Я живу по аксиоме: «Без политики нет искусства». Вы либо выбираете заниматься этим, либо выбираете политическую апатию. Это связано с идеями, касающимися производительности в реальном времени и обратной связи.
Мои идеи, как правило, возникают из ниоткуда, когда я намеренно не пытаюсь что-то придумать.
Как мы меняемся как культура и как каждый из нас индивидуально берет на себя ответственность за ту часть решения, за которую мы отвечаем, а именно за наше собственное поведение?
Я не против шока и ужаса. На самом деле, я действительно верю в то, что встреча с темными реалиями нашего времени станет первым шагом к выходу из отрицания. Итак, мы должны смотреть в темноту.
Одна культура, которую мне интересно сопоставить с американской культурой, — это культура Германии. Они прошли через долгий процесс через свое искусство, поэзию, публичный дискурс, свою политику, признание факта своего соучастия в том, что произошло во Второй мировой войне.
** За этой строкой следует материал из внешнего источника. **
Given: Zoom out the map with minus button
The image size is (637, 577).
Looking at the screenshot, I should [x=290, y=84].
Это до сих пор является темой повседневных разговоров в Германии.
Когда я узнал об этой трагедии, происходящей в Мидуэе, — вы знаете, об этих птицах, чьи желудки набиты горстями наших отходов, — меня просто притянуло туда магнетически.
Я стремлюсь к тому, чтобы зритель смотрел прямо на объект, как если бы он смотрел через окно на реальную вещь.
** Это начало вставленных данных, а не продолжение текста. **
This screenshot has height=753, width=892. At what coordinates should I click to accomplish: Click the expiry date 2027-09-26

Я жажду иметь возможность фотографировать так, как рисует художник — свободно, выразительно.
Мы потеряли чувство возмущения, гнева и горя по поводу того, что происходит в нашей культуре прямо сейчас, что происходит в нашей стране, зверства, которые совершаются от нашего имени по всему миру. Они пропали без вести; эти чувства пропали.
Активация связана с изменением восприятия людьми упущенных из виду или невидимых пространств. Здание может стать архетипом, невидимым, как для жителя Нью-Йорка, например, Статуя Свободы. Вы смотрите на него, и он исчезает среди тысячи раз, которые вы уже видели.
Я просто все больше и больше осознаю эту поистине глубокую ответственность, которую мы несем как личности. И это ответственность не только перед нами и нашими семьями, но и перед миллиардами людей, которым еще предстоит прийти в будущем и которые будут иметь дело с нашим наследием.
Я ловлю себя на том, что иду по этим линиям. Например, я могу быть художником, но я также могу быть активистом. И я пытаюсь быть и тем, и другим, уважая и то, и другое, и не слишком сильно отклоняясь ни от того, ни от другого.
Американская культура не в том, чтобы переживать свой стыд, а в том, чтобы его отрицать. Так было всю нашу историю.
Я хочу, чтобы люди поняли, что они важны.
Раньше я был фотографом, а теперь я что-то вроде цифрового фотохудожника.
Настройте свой компас на красоту, юмор и горе; держись курса, несмотря ни на что, и я поддержу тебя всем, что у меня есть.
Я знаю, что если бы я делал уродливые фотографии, никому бы не было интересно на них смотреть.
Нет публики, которой нужно меняться. Это каждый из нас.
Моя работа посвящена поведению, которое мы все совершаем бессознательно на коллективном уровне. И что я имею в виду под этим, так это поведение, которое мы отрицаем, и то, что действует под поверхностью нашего повседневного осознания. И как личности, мы все делаем эти вещи постоянно, каждый день.
Я не интересовался политикой. Мое отношение к этому было таким: я ничего не могу изменить, что бы я ни делал. И правда в том, что я даже не хочу пытаться.
Я думаю, что в американской культуре огромное количество непризнанной враждебности.
Если вы сядете среди сотен тысяч альбатросов в поле, довольно скоро вы будете полностью окружены ими, поскольку они подходят к нам, грызут наши шнурки и просто смотрят прямо на нас из любопытства.
Поиск смысла в глобальных массовых явлениях может быть затруднен, потому что сами явления невидимы, разбросаны по земле в миллионах отдельных мест. Нет горы отходов Эверест, к которой мы могли бы совершить паломничество и созерцать отрезвляющую совокупность наших выброшенных вещей, видеть и чувствовать ее нутром нашими чувствами.
Я считаю себя переводчиком. Я просто меняю сухой, бесчувственный язык данных на визуальный язык, позволяющий чувствовать.
Я хочу работать только с прозрачными идеями и доступными технологиями, которые «выдвигают на первый план» роль человека в обществе через творчество. Я стараюсь жить с открытым исходным кодом.
Вся моя работа предназначена для того, чтобы вызвать целую кучу различных слоев диссонанса между притяжением и отвращением, которые мы испытываем по отношению к нашим потребительским привычкам и нашей потребительской жизни.
Я ненавижу слово «рендеринг», поскольку оно приравнивается к «заливке бетоном» идей, требующих постоянного диалога. «Коммерческие тайны» подразумевают накопление знаний.